TEXTO:
Todos los años, por San Francisco de Sales, patrono de los periodistas, el Papa Benedicto XVI, siguiendo la huella del beato Juan Pablo II, emite el mensaje para la Jornada de las Comunicaciones Sociales. Sorprende (¿pero hay algo ya que no sorprenda del Papa?) que este 2012, el mensaje sea… sobre el silencio.
Leyéndolo, me vino a la mente la frase de Kierkegaard, el filósofo danés, «padre del existencialismo», quien, contra el malestar de su tiempo (mediados del siglo XIX), proponía una «cura de silencio». Dejar de hablar, de figurar, de gritar, de meter bulla, para que la comunicación auténtica –la comunicación con Dios— no encontrara el obstáculo del vocerío en que habíase convertido la sociedad de entonces.
Kierkegaard no pudo imaginarse lo que es hoy la estridencia envolvente. La mayor parte (por no decir todas) de las enfermedades psíquicas de la modernidad se producen por el ruido que traemos en el alma, resonancia de la perversa multitud de mensajes que nos golpea a diario. La explosión de la comunicación digital apenas deja lugar para la más elemental de todas las fuerzas de la salvación, que es rezar. Mucho menos para ver a los ojos al otro; para que el otro nos cure en el nosotros que funda la familia humana.
«El silencio es parte integrante de la comunicación y sin él no existen palabras con densidad de contenido», escribe el Papa. En una línea condensa la filosofía de la comunicación humana. Y de la comunicación en general. Sin reflexión, sin buscar en el interior la palabra de la verdad, no hay contenido en lo que decimos. Pura cháchara. De ahí nuestra muy mexicana afición al chismorreo. Qué diferencia lo que nos exige en su carta Benedicto XVI: que debemos crear un «ecosistema» para «la escucha recíproca». Un mundo nuevo para poder escuchar al Otro (a Jesús) y al otro (a mi prójimo).
Propongo que usted y yo leamos en profundidad esta carta y adoptemos el mensaje a nuestra circunstancia familiar; propongo, también, a los miles de aspirantes a puestos políticos que la mediten. Y nos hagan favor de callarse un poquito y pensar mucho más en la palabra verdadera que en el puesto que acechan. A todos nos iría mejor.

DATOS PROPORCIONADOS:
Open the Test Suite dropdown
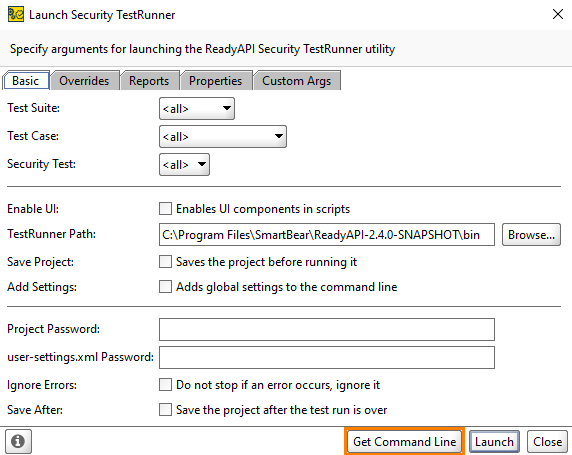197,108
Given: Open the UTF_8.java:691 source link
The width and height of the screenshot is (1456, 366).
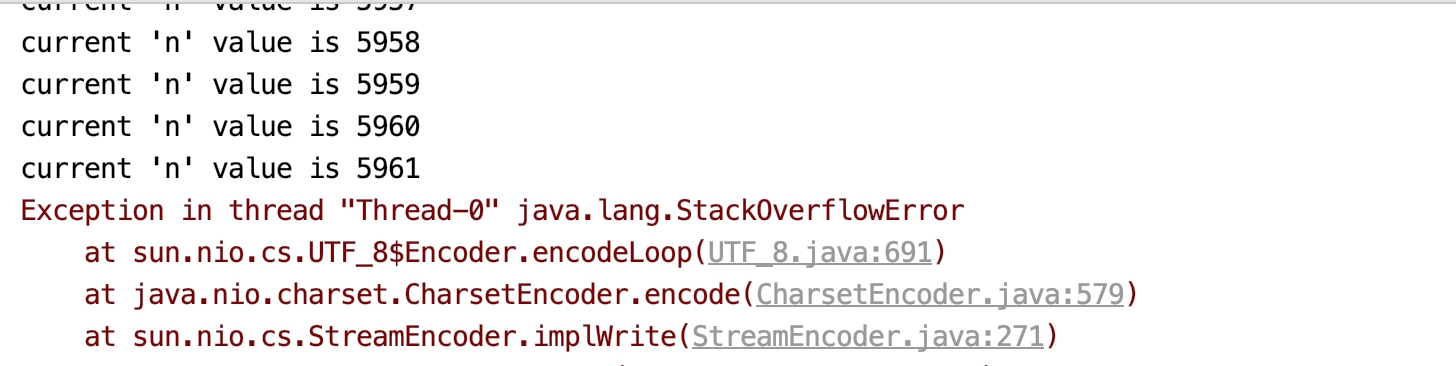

TAREAS POR REALIZAR:
1 > Según el texto, ¿qué proponía Kierkegaard contra el malestar de su tiempo?
2 > Indica si cada una de estas afirmaciones concuerda con el texto, respondiendo sí o no y citando las palabras del texto que lo deciden: (a) el mensaje del Papa de 2012 trata sobre el silencio; (b) Kierkegaard era un filósofo alemán; (c) el autor propone a los aspirantes a puestos políticos que mediten la carta.
3 > Actualiza el pasaje del texto que empieza en "Kierkegaard no pudo" y termina en "la familia humana.", sustituyendo "rezar" por "orar".

RESPUESTAS A TAREAS:
1 > Proponía una «cura de silencio».

2 >
(a) Sí: «este 2012, el mensaje sea… sobre el silencio».
(b) No: «Kierkegaard, el filósofo danés».
(c) Sí: «propongo, también, a los miles de aspirantes a puestos políticos que la mediten».

3 >
Kierkegaard no pudo imaginarse lo que es hoy la estridencia envolvente. La mayor parte (por no decir todas) de las enfermedades psíquicas de la modernidad se producen por el ruido que traemos en el alma, resonancia de la perversa multitud de mensajes que nos golpea a diario. La explosión de la comunicación digital apenas deja lugar para la más elemental de todas las fuerzas de la salvación, que es orar. Mucho menos para ver a los ojos al otro; para que el otro nos cure en el nosotros que funda la familia humana.